──────── Supplied data ────────

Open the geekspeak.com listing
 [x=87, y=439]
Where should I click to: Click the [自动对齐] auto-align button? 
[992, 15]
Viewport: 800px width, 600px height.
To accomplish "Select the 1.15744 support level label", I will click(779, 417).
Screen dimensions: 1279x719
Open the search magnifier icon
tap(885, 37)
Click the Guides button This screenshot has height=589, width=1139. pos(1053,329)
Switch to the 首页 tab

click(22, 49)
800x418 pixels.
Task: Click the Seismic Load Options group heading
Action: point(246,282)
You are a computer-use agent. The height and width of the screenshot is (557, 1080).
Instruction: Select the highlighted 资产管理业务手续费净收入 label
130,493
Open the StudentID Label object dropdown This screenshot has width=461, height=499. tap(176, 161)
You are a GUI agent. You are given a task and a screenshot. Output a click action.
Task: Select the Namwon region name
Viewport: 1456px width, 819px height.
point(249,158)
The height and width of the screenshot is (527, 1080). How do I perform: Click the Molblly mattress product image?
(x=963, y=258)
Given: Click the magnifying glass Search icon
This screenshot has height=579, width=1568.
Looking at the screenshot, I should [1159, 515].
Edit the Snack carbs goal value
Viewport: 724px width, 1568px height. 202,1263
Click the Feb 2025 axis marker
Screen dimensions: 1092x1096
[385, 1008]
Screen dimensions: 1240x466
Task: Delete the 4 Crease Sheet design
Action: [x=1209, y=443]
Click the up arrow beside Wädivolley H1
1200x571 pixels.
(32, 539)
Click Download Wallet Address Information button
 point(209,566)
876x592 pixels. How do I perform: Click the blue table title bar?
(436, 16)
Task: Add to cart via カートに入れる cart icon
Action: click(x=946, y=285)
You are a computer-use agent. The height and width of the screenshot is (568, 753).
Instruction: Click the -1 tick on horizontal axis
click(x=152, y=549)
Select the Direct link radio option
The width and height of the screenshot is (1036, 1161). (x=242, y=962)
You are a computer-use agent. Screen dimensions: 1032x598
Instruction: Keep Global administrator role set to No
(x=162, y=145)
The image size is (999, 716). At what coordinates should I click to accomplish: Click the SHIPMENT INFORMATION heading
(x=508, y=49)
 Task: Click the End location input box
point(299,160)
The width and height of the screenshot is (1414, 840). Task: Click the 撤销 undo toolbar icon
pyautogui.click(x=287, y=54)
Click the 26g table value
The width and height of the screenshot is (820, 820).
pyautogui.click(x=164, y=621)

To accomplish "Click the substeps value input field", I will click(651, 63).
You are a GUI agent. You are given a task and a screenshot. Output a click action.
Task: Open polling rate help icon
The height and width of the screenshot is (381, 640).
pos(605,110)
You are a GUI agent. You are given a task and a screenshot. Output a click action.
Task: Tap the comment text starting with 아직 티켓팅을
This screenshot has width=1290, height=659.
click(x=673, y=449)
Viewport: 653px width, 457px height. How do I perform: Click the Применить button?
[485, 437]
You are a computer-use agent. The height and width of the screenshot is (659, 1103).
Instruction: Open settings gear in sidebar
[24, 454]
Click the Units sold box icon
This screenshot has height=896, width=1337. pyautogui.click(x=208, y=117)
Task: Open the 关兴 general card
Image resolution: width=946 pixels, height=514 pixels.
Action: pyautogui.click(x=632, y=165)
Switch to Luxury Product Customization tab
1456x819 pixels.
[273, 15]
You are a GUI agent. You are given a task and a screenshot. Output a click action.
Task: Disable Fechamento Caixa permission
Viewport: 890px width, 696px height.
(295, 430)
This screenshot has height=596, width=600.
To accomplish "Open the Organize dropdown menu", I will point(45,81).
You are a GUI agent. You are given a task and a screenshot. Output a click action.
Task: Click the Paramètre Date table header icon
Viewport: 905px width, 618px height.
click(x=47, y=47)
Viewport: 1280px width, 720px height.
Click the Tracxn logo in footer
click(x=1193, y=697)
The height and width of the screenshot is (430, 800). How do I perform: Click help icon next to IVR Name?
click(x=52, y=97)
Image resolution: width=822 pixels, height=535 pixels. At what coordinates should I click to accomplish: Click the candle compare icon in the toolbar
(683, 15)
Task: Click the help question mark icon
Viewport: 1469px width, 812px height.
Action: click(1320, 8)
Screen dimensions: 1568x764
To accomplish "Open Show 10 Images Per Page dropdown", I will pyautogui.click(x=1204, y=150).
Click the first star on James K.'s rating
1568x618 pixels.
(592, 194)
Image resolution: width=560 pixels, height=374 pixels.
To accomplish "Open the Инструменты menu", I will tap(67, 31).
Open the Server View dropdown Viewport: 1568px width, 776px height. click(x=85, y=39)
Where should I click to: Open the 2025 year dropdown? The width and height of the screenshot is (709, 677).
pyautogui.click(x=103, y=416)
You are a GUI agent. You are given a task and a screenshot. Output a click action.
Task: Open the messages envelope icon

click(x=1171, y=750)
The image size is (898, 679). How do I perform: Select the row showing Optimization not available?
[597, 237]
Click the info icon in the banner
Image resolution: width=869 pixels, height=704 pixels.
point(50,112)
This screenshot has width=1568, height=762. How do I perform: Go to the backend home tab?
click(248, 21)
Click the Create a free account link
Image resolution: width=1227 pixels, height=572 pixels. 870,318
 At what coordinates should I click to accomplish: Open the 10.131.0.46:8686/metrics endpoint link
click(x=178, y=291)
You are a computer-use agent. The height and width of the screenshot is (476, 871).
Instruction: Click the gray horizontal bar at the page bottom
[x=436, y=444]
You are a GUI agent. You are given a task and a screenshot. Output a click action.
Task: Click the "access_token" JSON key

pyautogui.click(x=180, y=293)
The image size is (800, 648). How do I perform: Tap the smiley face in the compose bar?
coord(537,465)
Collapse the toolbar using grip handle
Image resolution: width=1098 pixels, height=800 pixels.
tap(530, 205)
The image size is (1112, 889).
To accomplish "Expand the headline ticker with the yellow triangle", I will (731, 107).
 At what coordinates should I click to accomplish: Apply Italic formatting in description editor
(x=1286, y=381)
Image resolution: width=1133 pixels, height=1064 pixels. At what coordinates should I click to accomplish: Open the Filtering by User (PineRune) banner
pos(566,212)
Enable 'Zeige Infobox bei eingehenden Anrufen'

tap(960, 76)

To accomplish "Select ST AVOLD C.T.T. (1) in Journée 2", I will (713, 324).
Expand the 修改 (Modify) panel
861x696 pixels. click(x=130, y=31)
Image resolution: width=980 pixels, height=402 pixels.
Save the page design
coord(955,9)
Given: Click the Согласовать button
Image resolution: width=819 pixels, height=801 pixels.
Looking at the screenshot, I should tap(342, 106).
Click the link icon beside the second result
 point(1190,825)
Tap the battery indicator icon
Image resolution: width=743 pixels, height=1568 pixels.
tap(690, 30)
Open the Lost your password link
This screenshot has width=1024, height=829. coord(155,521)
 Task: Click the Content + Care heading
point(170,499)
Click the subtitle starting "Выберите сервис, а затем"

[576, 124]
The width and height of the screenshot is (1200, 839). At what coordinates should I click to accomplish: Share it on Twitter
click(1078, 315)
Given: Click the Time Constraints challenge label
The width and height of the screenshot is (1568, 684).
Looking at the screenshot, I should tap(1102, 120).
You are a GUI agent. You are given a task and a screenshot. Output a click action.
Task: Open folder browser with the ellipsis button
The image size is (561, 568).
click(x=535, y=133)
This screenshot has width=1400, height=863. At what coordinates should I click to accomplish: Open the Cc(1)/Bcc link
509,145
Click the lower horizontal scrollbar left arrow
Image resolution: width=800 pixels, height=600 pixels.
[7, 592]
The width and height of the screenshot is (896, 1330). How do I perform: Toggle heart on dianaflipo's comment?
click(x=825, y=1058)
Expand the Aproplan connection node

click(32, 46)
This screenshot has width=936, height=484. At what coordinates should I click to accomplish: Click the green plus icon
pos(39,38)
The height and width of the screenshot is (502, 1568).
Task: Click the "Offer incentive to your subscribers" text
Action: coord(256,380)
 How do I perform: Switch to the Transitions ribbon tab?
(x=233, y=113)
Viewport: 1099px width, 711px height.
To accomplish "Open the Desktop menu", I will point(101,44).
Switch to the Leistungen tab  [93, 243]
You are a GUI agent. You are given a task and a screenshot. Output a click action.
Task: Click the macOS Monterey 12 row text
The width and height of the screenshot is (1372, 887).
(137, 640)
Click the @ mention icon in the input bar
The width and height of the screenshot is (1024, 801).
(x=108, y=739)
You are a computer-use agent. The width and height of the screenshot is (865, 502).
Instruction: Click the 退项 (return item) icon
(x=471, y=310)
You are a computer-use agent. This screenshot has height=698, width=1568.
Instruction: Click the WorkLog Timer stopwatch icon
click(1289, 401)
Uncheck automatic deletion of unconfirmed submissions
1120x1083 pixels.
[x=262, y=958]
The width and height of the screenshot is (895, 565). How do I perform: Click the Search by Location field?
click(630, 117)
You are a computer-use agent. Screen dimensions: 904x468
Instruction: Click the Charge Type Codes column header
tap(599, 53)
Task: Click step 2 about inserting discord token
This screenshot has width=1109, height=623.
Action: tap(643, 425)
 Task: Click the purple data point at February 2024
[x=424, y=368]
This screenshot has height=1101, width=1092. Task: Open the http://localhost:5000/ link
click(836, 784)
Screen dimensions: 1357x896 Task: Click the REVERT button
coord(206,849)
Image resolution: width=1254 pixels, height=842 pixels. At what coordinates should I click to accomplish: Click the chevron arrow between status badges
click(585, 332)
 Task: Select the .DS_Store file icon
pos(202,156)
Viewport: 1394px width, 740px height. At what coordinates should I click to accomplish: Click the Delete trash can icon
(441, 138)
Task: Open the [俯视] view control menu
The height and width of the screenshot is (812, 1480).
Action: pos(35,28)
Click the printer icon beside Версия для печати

────────

> _Task description_
Give back, exactly as written, the stretch from the line with "is (476, 871)." through the line with "The image size is (1112, 889).", and no other lines from the records above.

> _Solution to this task_
You are a computer-use agent. The height and width of the screenshot is (476, 871).
Instruction: Click the gray horizontal bar at the page bottom
[x=436, y=444]
You are a GUI agent. You are given a task and a screenshot. Output a click action.
Task: Click the "access_token" JSON key

pyautogui.click(x=180, y=293)
The image size is (800, 648). How do I perform: Tap the smiley face in the compose bar?
coord(537,465)
Collapse the toolbar using grip handle
Image resolution: width=1098 pixels, height=800 pixels.
tap(530, 205)
The image size is (1112, 889).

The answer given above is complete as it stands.